- **Try it**
Reproduce exactly the lines of the material beneath, from the line that contains "This screenshot has width=302, height=232." to the line that contains "Task: View the Logs tab", both included, and no other lines.
------------------------------------
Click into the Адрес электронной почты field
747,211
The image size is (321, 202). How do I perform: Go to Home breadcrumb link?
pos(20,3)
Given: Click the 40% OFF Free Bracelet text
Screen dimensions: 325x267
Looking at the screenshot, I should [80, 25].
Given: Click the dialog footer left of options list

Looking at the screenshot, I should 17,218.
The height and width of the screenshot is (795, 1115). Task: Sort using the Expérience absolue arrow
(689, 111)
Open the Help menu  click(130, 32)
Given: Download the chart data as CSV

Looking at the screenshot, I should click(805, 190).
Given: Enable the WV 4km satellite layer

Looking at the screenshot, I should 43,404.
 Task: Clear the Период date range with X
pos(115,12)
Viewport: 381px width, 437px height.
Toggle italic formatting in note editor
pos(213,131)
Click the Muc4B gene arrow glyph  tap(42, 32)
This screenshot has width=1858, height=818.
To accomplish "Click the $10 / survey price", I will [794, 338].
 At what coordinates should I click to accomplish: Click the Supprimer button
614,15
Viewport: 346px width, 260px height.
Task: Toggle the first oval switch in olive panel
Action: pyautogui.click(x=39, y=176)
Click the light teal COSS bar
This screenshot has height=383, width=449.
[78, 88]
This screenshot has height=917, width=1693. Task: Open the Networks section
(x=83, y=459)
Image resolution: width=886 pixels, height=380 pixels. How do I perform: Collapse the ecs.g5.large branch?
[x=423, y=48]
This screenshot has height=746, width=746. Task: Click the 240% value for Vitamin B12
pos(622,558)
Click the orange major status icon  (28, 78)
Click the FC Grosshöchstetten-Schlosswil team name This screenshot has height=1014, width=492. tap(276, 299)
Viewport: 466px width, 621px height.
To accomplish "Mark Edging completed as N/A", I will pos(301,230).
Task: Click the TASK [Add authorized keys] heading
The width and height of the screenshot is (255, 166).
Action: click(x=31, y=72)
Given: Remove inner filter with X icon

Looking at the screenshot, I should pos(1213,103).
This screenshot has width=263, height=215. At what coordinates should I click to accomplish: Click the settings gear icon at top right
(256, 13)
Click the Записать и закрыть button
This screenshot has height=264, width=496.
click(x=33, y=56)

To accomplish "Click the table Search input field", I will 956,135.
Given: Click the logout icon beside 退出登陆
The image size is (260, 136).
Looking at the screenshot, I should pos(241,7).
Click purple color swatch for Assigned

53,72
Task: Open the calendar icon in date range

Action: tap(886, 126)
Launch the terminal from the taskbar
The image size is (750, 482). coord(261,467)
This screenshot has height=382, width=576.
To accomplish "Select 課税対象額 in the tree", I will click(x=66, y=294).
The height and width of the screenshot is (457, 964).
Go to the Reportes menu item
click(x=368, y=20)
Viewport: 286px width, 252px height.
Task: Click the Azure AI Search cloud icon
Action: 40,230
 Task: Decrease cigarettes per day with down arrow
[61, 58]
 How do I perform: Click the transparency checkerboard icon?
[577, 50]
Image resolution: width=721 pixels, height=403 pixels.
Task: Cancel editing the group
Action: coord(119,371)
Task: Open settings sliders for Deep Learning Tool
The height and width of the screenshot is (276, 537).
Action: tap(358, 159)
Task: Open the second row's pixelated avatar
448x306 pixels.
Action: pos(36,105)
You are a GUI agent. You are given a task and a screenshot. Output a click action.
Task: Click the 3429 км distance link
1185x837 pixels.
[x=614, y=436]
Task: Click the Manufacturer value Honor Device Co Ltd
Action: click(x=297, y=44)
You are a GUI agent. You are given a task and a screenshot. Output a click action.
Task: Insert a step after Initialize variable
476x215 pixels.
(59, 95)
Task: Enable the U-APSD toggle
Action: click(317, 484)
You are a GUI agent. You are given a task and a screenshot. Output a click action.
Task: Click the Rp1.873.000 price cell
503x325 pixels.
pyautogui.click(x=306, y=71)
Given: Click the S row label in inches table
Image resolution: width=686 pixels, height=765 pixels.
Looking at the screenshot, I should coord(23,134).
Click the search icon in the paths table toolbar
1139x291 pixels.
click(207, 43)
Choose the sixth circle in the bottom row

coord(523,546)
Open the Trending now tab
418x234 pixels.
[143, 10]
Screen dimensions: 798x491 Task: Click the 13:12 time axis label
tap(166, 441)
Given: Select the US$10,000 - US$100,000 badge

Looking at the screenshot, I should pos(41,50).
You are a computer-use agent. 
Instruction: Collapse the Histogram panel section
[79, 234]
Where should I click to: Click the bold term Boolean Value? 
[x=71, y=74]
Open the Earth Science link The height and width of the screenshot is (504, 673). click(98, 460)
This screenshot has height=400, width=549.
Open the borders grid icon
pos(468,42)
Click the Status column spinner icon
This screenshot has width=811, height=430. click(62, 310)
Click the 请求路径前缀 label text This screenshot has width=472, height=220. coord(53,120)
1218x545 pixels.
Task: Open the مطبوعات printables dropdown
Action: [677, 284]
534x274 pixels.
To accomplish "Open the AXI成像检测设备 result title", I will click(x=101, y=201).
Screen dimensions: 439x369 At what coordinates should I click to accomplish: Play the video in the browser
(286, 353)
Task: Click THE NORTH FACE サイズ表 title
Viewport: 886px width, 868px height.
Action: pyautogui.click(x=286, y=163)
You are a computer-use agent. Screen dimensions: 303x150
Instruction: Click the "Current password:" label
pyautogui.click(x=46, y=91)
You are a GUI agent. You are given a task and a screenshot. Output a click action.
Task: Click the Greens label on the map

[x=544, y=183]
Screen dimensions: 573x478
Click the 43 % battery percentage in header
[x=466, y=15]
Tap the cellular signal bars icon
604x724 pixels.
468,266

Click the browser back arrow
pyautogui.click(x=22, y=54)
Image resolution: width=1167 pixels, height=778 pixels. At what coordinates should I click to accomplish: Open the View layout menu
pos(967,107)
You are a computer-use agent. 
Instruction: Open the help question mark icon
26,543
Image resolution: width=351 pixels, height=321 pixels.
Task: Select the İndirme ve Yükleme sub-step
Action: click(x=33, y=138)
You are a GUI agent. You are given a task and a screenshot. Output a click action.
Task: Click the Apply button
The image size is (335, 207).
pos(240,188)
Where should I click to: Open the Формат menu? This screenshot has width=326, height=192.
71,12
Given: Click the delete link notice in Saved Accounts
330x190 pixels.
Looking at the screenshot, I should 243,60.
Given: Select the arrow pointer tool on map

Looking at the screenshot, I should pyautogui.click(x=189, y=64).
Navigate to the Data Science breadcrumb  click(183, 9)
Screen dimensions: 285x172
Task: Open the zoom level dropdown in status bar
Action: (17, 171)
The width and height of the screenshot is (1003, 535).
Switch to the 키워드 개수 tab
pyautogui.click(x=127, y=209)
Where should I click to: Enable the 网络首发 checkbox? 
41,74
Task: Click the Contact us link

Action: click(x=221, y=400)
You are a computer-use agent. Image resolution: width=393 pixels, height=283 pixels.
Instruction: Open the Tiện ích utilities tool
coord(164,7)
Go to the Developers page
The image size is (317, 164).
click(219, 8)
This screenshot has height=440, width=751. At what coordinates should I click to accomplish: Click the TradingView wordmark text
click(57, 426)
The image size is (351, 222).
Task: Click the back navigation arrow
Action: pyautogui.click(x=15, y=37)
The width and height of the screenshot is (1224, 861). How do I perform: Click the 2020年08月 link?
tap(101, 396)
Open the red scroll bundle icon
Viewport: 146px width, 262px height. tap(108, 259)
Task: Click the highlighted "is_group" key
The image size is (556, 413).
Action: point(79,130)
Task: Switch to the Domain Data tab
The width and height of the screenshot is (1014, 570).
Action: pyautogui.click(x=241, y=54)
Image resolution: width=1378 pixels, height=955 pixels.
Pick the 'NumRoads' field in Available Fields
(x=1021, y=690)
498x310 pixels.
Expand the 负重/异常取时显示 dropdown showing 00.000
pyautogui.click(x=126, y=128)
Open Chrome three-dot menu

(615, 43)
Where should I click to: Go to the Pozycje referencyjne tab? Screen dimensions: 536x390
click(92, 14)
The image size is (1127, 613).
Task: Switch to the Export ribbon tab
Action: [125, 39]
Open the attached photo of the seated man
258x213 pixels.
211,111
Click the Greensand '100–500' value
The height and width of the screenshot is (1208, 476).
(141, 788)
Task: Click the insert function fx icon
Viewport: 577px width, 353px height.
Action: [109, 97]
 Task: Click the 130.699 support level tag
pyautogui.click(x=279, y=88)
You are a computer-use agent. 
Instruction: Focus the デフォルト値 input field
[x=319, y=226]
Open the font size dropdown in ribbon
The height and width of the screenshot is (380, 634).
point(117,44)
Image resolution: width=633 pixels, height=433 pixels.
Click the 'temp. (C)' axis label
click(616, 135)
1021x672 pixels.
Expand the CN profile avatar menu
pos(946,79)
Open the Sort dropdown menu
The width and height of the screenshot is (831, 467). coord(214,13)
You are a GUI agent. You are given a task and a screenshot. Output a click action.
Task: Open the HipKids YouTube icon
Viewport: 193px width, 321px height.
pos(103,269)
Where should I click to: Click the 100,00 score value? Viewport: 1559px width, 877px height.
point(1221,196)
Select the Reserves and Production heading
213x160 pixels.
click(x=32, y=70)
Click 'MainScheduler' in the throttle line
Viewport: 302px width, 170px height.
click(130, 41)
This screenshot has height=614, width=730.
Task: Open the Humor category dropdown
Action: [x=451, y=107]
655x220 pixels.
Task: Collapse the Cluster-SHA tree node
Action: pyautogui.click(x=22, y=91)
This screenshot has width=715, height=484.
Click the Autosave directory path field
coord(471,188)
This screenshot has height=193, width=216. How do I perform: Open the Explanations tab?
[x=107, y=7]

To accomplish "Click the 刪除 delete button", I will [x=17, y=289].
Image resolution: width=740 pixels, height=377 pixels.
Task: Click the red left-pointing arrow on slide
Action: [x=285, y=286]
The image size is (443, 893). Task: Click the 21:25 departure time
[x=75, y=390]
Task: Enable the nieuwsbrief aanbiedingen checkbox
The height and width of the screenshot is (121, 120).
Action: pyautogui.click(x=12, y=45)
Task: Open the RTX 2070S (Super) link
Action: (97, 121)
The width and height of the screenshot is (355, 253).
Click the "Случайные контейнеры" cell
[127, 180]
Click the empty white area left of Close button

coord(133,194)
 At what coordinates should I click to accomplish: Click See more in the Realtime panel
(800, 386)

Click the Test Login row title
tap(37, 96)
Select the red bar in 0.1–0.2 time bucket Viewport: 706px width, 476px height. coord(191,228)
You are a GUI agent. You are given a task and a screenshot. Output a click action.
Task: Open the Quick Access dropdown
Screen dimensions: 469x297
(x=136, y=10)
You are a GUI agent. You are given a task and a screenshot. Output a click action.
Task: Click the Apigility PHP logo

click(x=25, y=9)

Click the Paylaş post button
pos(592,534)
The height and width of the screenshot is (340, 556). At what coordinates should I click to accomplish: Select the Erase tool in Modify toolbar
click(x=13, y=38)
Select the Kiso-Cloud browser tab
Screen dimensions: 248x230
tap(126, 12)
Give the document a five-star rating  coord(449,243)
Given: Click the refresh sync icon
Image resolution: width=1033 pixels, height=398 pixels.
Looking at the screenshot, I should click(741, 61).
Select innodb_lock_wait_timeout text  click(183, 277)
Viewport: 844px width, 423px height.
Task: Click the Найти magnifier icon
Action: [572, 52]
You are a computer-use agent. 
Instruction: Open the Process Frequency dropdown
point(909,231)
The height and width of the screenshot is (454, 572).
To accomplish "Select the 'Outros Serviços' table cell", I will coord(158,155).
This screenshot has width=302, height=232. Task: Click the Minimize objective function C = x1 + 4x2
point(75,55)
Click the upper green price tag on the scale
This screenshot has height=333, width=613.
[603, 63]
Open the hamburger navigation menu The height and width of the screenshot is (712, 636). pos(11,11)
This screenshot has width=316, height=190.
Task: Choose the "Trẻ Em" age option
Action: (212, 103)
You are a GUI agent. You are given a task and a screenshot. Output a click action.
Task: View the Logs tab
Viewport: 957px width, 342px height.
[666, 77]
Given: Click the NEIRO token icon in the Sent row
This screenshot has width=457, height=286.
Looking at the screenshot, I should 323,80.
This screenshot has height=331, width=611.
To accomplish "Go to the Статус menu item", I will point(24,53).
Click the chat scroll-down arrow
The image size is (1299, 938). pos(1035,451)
------------------------------------
- **Answer box**
This screenshot has width=302, height=232. Task: Click the Minimize objective function C = x1 + 4x2
point(75,55)
Click the upper green price tag on the scale
This screenshot has height=333, width=613.
[603, 63]
Open the hamburger navigation menu The height and width of the screenshot is (712, 636). pos(11,11)
This screenshot has width=316, height=190.
Task: Choose the "Trẻ Em" age option
Action: (212, 103)
You are a GUI agent. You are given a task and a screenshot. Output a click action.
Task: View the Logs tab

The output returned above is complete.